Olympic gold medallist despite taking up boxing late, aged 18. Joshua won the 2009 and 2010 Haringey Box Cup; British amateur champion at the GB Amateur Boxing Championships in 2010; the senior ABA Championships in 2010, in only his 18th bout, and again in 2011. That same year in 2011, he won the European Amateur Boxing Championships and was named Amateur Boxer of the Year by the Boxing Writers Club of Great Britain. He finished his brief but glittering amateur career at 40-3.
He has been a pro now for almost five years and will have experienced 22 bouts within that time, thus far clocking up only 77 rounds of ring time, which is not a lot, testament to his skill and power having scored 13 first and second round KOs.
Also an Olympic gold medallist, ‘Sasha’ started out life as a kickboxer, winning a world title at the age of 20 – world junior title in 1997, world senior in 1999 and a European title in 2000 – before embarking on a highly successful amateur boxing career that saw him claim gold at every major amateur tournament – 2002 and 2004 European Championships; 2003 Bangkok World Championships and Athens 2004 Olympic Games.
He ended his astounding amateur career with his record standing at an impressive 125-7 by the time he turned professional in the summer of 2005. All seven of defeats were avenged.
13 years in the paid ranks is a long time and the 39-year-old veteran has 224 rounds under his belt for it. Nearing 40, it's safe to say that he is in the twilight years of his career now.
What are the odds? (Courtesy of GentingBet)
Joshua’s ability and frame should be able outdo Povetkin in every department, and should get to his 22nd win on the 22nd day of September.
No one has ever managed to stop Povetkin inside the distance, despite hurting him significantly in fights before, because he is tough, durable and stubborn, as well as being experienced, seasoned and intelligent.
Joshua is arguably the best fighter he has come up against in his 13-year professional career and at the age of 39 with 224 rounds of heavyweight battles hanging around his neck, this may attribute to a first KO defeat for the Russian.

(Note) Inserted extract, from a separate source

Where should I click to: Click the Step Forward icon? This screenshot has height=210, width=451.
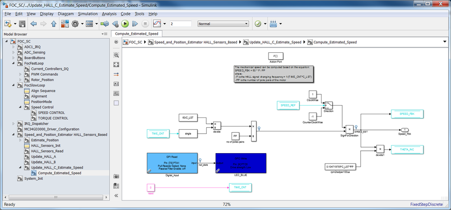(x=135, y=24)
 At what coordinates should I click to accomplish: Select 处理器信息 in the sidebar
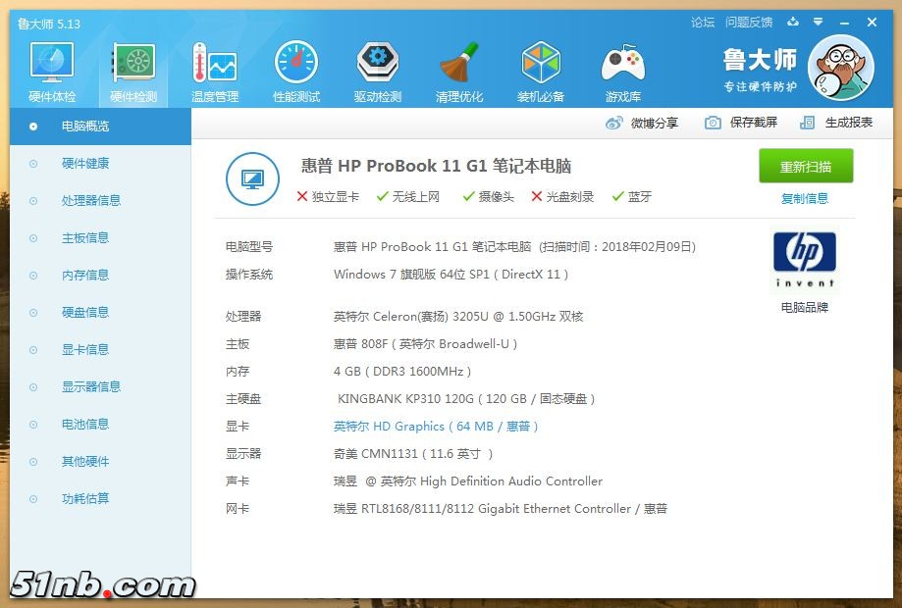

I predict that Joshua will deck Povetkin early on in the first few rounds - Price had him over in the third and he was down as early as the second at the hands of Klitschko. Although I think he will survive an early knockdown, I am inclined to believe that Joshua will be able to finish him off with his killer instinct soon after. I estimate a win in the first six rounds for AJ, although the man himself predicts it'll all be over in the eighth.